*Text provided:*
━━━━━━━━━━

Insomniacs, this one’s for you.
You get into bed after a long and exhausting day at work. Your body feels tired, yet tomorrow’s to do list flashes across your eyes, and you start to feel like you’re forgetting something. Did you reply to that email? Did you order the dog food? Did you set your alarm early enough?
Suddenly, you’re no longer tired. For some reason, you’re now ruminating on an embarrassing moment from five years ago, or wondering how Styrofoam is made. The idea of sleep is getting farther and farther away from you.
Getting enough sleep may seem like an impossible task. In fact, 33 % of working adults report sleeping six or fewer hours per night. The average hours of sleep that Americans get each night has gone down progressively each year since 1942, thanks to the blurring lines between work and home, and more recently, technology.
We all know that sleep deprivation isn’t good for us. But it can be more serious than you’d think — increasing your risk for various health conditions, memory loss, and cognitive difficulty. At the very least, it can prevent you from living each day at your highest potential, diminishing your ability to achieve goals in both your personal and professional life.
While it’s normal for sleep to evade us every now and then, if you find that you regularly struggle to fall asleep or stay asleep, we’re here to tell you that it doesn’t have to be this way.
Sleep deprivation is so normalized in our society that we often begin to think that our sleep struggles are just a normal part of life. For busy professionals, parents, creatives, and those who work the night shift, it might be difficult to remember a time when you weren’t sleep deprived.
Learning to prioritize sleep is difficult enough. But what happens when we’ve finally laid down after a long day and our bodies and minds simply don’t allow us to fall asleep?
Tips for Better Sleep
If sleep regularly evades you, one of the first areas for improvement is “sleep hygiene,” the daily routines and bedroom environments that promote better sleep. While sleep hygiene looks different for each of us, there are some common recommended practices that support healthier sleep:
- Keeping a consistent bedtime
- Making sure your bedroom is relaxing, dark enough, and quiet
- Avoiding technology, caffeine, alcohol, or large meals before bedtime
- Getting enough exercise during the day
Poor time management often compounds sleep struggles. Like in the example at the beginning of this article, many of us find ourselves laying in bed wondering if we forgot to do something important during the day. For folks with busy schedules and many different responsibilities, better time management skills can allow for a calmer mind at night.

━━━━━━━━━━

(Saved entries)
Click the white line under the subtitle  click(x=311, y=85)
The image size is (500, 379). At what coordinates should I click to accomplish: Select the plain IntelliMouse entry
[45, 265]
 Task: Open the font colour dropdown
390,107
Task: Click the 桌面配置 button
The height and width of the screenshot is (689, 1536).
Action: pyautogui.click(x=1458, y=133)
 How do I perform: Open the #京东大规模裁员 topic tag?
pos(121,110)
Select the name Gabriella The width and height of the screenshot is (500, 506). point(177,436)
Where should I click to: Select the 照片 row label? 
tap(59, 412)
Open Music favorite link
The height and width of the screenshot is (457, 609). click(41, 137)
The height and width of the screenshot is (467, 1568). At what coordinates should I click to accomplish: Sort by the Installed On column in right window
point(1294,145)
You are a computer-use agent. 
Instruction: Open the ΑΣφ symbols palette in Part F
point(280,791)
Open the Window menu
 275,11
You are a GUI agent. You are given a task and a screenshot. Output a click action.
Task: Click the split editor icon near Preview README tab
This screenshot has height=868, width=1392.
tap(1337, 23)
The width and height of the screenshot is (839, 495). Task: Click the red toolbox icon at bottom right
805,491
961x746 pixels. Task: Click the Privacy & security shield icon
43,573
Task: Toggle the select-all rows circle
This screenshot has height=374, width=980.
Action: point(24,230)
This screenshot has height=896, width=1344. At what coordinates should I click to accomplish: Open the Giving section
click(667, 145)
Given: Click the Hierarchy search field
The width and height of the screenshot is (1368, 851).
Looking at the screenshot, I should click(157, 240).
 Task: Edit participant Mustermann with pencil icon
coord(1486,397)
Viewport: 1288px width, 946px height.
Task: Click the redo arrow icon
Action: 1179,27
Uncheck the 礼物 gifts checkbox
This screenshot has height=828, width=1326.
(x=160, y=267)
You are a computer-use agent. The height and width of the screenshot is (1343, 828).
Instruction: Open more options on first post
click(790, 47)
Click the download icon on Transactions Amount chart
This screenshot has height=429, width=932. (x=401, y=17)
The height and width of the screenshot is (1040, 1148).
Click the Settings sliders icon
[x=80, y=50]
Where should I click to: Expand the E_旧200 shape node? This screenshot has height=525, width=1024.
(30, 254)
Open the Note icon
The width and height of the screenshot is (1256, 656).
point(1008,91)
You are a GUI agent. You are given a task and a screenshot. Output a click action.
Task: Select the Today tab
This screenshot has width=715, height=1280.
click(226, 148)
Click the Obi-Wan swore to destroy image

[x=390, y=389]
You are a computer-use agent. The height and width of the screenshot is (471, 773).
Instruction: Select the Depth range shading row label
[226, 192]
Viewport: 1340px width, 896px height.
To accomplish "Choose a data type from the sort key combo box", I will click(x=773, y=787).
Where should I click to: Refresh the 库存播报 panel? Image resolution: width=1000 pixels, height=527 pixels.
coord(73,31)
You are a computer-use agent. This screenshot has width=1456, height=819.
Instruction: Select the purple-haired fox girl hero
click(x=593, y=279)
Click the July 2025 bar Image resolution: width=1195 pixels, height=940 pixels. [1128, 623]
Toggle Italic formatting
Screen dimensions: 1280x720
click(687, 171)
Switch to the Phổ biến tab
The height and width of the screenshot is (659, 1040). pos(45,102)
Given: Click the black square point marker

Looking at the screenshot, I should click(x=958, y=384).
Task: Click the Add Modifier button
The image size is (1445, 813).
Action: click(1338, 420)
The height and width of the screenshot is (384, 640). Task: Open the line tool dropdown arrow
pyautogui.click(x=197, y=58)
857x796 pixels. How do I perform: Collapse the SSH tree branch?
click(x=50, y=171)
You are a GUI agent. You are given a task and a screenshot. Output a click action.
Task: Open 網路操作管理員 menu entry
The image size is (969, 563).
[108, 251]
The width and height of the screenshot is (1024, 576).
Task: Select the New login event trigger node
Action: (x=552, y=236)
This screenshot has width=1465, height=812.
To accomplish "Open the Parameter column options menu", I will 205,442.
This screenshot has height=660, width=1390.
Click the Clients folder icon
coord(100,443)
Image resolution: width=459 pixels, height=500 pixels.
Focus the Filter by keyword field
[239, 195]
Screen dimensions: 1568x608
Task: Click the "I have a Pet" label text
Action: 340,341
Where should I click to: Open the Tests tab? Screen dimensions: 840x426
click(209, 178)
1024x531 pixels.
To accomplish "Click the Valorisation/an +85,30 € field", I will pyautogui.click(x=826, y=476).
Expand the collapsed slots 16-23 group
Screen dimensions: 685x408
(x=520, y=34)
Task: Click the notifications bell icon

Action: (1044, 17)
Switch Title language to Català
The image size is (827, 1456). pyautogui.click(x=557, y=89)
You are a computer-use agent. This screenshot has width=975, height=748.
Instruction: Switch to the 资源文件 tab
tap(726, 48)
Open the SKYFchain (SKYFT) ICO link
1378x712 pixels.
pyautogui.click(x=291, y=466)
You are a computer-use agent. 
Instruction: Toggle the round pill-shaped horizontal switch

━━━━━━━━━━

*Check your understanding:*
A. Retype the part of the sleep article from "We all know" up to and including "and professional life.".
B. Answer these questions about the sleep article:
(i) What percentage of working adults report sleeping six or fewer hours per night?
(ii) What term names the daily routines and bedroom environments that promote better sleep?
(iii) What does the sleep article say better time management skills can allow for at night?
These entries come from a separate source.

*Results for the exercise:*
A.
We all know that sleep deprivation isn’t good for us. But it can be more serious than you’d think — increasing your risk for various health conditions, memory loss, and cognitive difficulty. At the very least, it can prevent you from living each day at your highest potential, diminishing your ability to achieve goals in both your personal and professional life.

B.
(i) 33%
(ii) Sleep hygiene
(iii) A calmer mind